Ancak bu olguların gelişme dinamikleri, günümüz açısından, yurtdışında oy kullanma durumuyla bağlantı içinde bulunmaktadır. şeriatçı kesimler ile faşistlerin yurtdışındaki varlıkları, kaçınılmaz olarak, kendileri için belli bir avantaj oluşturmaktadır. Ama seçimlerde oy kullanma hakkının anayasal olarak tanınmış olması, aynı zamanda diğer düzen partilerinin artan bir faaliyetinin yurtdışında ortaya çıkmasına neden olacaktır. Ve bu gelişme, yurtdışındaki kitlenin giderek politize olmasını getireceği gibi, aynı zamanda yeni çıkar gruplarının oluşmasını da getirecektir. DYP ve ANAP bu alanda kendilerine yeni ilişkiler yaratmak için, tüm devlet olanaklarını kullanacakları kesindir. Aynı şekilde, ülkede oy olarak önemli bir gücü olmayan pekçok düzen partisinin de yurtdışına ağırlık vereceği de ortadadır. Henüz yurtdışında oyların nasıl kullanılacağı ve yurtdışı oylarının nasıl sayılacağı konusunda gerekli yasal düzenlemeler yapılmadığı için, bu gelişmelerin nasıl olabileceği üzerine çok şey söylemek olanaksızdır. Ancak bir Cem Boyner'in Almanya "gezileri", gelişmelerin ne denli yoğun olacağını bugünden gösterecek niteliktedir.
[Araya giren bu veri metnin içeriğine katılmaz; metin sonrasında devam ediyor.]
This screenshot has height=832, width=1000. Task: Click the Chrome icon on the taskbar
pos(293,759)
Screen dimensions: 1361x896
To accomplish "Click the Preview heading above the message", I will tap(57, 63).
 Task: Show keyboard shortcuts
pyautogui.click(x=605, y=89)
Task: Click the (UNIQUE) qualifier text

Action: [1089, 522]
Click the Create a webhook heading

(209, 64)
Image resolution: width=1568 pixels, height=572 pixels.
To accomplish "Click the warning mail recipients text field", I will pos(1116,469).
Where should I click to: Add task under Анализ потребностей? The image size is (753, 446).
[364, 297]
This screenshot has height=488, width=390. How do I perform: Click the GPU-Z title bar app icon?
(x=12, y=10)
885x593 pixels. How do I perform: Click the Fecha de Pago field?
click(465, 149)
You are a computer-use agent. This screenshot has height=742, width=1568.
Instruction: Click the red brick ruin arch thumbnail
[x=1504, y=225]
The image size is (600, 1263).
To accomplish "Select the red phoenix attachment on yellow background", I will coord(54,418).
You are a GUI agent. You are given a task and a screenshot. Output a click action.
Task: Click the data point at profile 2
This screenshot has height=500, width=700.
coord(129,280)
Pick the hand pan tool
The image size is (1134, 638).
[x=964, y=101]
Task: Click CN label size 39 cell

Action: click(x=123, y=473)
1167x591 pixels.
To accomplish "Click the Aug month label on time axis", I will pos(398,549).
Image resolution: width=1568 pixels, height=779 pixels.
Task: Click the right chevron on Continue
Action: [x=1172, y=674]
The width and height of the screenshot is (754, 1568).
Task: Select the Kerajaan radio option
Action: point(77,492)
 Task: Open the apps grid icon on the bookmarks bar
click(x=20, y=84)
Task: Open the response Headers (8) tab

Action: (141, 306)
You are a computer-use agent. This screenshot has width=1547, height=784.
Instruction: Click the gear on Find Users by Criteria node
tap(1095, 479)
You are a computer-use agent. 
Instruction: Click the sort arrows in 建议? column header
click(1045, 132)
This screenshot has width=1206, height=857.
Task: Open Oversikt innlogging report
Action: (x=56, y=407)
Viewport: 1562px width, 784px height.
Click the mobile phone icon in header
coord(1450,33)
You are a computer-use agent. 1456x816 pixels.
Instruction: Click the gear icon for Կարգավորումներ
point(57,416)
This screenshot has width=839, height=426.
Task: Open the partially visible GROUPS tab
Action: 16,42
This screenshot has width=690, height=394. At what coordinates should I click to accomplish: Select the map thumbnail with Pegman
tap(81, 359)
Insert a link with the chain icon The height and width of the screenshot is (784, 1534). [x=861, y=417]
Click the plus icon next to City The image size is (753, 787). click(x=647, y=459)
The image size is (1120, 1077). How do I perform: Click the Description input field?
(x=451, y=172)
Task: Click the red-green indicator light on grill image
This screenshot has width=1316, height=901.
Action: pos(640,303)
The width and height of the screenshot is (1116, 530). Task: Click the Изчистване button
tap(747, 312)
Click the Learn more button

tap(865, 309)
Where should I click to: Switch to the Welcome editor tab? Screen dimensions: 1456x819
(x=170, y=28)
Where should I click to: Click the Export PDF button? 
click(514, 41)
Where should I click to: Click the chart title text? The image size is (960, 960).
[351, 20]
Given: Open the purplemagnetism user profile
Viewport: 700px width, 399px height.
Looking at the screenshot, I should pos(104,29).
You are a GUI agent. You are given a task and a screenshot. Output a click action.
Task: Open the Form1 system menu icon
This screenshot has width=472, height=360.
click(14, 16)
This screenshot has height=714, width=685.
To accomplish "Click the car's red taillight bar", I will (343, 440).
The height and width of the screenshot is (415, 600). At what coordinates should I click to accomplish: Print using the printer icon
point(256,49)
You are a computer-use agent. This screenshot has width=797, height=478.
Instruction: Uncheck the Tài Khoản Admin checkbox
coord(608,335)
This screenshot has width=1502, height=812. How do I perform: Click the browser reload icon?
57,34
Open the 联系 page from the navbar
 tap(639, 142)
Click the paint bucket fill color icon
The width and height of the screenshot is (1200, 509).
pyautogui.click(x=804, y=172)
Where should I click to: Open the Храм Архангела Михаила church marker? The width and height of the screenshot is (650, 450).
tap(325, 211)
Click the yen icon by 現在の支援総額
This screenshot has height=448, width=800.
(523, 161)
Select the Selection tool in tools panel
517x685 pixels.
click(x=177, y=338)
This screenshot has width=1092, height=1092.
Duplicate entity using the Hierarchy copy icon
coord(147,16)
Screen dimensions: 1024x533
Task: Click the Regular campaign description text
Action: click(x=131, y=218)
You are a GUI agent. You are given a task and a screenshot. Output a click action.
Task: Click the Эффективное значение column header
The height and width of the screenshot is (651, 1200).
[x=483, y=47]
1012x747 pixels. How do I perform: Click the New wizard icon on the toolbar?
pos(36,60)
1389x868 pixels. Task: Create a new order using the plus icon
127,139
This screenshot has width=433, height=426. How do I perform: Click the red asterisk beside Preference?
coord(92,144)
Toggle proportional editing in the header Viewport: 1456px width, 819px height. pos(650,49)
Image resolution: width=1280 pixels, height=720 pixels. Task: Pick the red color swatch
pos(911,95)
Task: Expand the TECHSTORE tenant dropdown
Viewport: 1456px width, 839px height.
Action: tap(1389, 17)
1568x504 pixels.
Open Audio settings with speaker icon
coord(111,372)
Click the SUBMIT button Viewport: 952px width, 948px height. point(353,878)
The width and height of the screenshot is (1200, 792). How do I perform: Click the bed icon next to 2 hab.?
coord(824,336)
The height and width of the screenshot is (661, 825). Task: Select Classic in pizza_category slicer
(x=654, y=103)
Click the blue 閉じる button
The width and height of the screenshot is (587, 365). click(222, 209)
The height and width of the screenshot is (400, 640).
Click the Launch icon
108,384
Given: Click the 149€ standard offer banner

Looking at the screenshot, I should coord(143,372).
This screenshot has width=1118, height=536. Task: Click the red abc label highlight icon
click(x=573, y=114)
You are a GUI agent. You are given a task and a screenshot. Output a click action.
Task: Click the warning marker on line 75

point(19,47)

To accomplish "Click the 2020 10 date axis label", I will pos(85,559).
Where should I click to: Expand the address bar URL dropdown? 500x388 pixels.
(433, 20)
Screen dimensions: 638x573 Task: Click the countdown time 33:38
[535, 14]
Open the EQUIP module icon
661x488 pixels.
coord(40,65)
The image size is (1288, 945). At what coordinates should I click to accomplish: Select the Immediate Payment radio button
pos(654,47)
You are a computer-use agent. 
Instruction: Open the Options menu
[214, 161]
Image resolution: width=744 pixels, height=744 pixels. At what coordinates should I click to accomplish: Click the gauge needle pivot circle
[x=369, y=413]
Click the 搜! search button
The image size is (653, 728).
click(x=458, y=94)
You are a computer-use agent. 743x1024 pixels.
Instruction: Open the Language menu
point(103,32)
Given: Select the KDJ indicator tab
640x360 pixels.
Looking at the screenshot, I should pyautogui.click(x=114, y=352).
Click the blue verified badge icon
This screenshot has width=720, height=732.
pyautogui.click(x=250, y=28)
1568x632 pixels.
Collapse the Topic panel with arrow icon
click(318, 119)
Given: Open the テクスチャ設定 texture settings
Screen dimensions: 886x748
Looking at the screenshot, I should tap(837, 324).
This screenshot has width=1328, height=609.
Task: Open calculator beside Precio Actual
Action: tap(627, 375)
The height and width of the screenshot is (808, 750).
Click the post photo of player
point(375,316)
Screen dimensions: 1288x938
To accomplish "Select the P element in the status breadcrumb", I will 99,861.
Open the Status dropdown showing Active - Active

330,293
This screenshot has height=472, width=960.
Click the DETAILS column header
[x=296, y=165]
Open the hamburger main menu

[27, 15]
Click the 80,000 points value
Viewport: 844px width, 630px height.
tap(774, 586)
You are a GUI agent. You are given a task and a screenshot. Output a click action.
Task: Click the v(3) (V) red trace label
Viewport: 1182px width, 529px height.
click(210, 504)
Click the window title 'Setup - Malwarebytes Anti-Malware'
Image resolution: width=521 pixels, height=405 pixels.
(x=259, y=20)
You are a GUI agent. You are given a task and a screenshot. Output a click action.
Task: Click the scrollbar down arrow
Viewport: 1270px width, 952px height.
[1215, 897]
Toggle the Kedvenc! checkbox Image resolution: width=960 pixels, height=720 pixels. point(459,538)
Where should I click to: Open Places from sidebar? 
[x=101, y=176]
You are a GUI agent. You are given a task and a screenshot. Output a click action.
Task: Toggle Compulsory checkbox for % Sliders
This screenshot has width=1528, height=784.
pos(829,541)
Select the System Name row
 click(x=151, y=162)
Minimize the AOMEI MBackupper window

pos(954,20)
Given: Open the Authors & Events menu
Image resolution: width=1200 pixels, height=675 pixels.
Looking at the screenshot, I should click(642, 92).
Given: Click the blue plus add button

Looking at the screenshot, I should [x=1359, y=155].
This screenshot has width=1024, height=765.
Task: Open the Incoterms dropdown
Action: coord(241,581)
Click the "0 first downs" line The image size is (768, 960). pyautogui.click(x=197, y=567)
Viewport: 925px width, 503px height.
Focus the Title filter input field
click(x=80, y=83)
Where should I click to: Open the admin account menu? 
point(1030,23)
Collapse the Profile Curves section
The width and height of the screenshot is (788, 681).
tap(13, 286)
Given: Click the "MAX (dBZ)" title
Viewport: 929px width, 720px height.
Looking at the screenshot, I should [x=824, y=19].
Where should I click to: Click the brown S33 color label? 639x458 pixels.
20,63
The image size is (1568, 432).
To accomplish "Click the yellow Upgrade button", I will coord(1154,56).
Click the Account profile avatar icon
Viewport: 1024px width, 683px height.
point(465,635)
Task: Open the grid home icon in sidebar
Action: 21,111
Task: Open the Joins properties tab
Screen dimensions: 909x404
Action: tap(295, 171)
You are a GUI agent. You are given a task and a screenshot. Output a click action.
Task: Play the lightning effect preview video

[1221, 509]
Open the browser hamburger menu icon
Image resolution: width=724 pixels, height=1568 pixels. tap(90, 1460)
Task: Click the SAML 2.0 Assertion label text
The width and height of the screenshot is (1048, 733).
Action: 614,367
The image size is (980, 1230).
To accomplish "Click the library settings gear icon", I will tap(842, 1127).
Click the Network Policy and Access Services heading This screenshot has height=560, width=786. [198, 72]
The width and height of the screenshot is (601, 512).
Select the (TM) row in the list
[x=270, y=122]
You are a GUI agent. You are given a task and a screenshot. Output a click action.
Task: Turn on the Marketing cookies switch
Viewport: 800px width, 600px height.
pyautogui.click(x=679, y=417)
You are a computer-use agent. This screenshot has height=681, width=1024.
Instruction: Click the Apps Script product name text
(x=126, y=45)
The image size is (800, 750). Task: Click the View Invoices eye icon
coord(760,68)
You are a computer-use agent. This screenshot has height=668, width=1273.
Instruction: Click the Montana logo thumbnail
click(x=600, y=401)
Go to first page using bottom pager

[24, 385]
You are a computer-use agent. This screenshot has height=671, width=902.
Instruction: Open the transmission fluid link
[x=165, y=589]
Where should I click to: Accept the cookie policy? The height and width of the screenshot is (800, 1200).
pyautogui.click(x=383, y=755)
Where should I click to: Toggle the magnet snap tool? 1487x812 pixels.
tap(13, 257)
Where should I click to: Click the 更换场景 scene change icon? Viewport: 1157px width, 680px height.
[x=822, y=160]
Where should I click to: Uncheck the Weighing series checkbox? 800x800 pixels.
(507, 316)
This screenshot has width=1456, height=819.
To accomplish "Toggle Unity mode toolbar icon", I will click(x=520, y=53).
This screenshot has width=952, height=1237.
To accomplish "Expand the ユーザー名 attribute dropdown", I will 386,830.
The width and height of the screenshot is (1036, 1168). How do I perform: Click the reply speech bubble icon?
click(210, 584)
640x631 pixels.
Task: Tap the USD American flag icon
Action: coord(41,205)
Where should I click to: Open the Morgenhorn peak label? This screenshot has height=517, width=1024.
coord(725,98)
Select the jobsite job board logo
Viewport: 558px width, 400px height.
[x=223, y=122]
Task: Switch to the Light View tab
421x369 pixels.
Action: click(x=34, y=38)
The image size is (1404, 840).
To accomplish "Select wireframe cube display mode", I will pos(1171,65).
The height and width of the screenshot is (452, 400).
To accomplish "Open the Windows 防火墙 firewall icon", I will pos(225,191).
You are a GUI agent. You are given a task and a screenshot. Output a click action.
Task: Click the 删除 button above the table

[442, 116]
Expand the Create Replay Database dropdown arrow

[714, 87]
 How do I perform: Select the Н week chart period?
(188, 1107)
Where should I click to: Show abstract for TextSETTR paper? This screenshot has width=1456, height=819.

Tüm bunlara, kendi içersinde değişik tavırlar geliştirmekle birlikte, kendilerini legalize etmiş sol örgütlenmelerin, bu "olanaklardan" yararlanmak yönündeki faaliyetlerinde meydana gelecek artışları da eklemek gerekmektedir. Özellikle ülkedeki genel seçim barajlarının yüksekliği ve bunların aşılamazlığı karşısında, sürekli olarak kendilerini "seçimleri boykot" ile "bağımsız adaylar çıkarma" arasında sıkıştıran pasifist ve oportünistlerin eylemlilikleri, gelecek aylar içersinde yurtdışındaki "sol" faaliyetlerin eksenine oturacağı da görülmektedir.
İşte bu ortam içersinde, yurtdışındaki faşistlerin ilerici, demokrat, yurtsever ve devrimci kesimlere yönelik saldırıları artırmaları gündemdedir. Kitlelerden uzun zaman önce kopmuş, kitlenin güvenini yitirmiş bir sol hareketin, bu saldırılar karşısında etkili bir karşı duruş geliştirebilmesi de oldukça zor görünmektedir. Ancak, tüm bunların içersinde belirleyici olanın, devrimci örgütlerin kitlelerle olan ilişkisi olduğu ortadadır. Bu ilişkiler ise, belki de yarın faşist saldırıların hedefi olacak eski sol unsurların yozlaşması ile yitirildiği bir gerçektir. Bu nedenle, devrimci örgütlerin, özellikle bu yozlaşmış bireylerin tecritinde etkin olmaları, gelecekteki kitle ilişkileri açısından belirleyicidir. Bu bireyler, bir yandan kendilerini "Alevicilik" ile, diğer yandan pasifist ve oportünist çevrelerle birlikte tanımlamaktadırlar. Bu durum, kaçınılmaz olarak, sadece devrimci örgütlerin iradi eylemlilikleriyle gerçekleşebilir nitelikte değildir. Ancak, devrimci örgütlerin, bu tür bireyselleşmiş bireylerin tecritine yöneldikleri oranda, kitlelerden destek alacakları unutulmamalıdır. Bunlar yapılmaksızın, salt faşist saldırıları çıkış noktası alan ve bunlara karşı "birleşik" anti-faşist hareket oluşturmayı amaçlayan girişimlerin birkaç protesto eyleminden öteye gidemeyecekleri unutulmamalıdır. Bir bakıma, Türkiye solu, yurtdışında da kendi geçmişiyle hesaplaşmak durumundadır.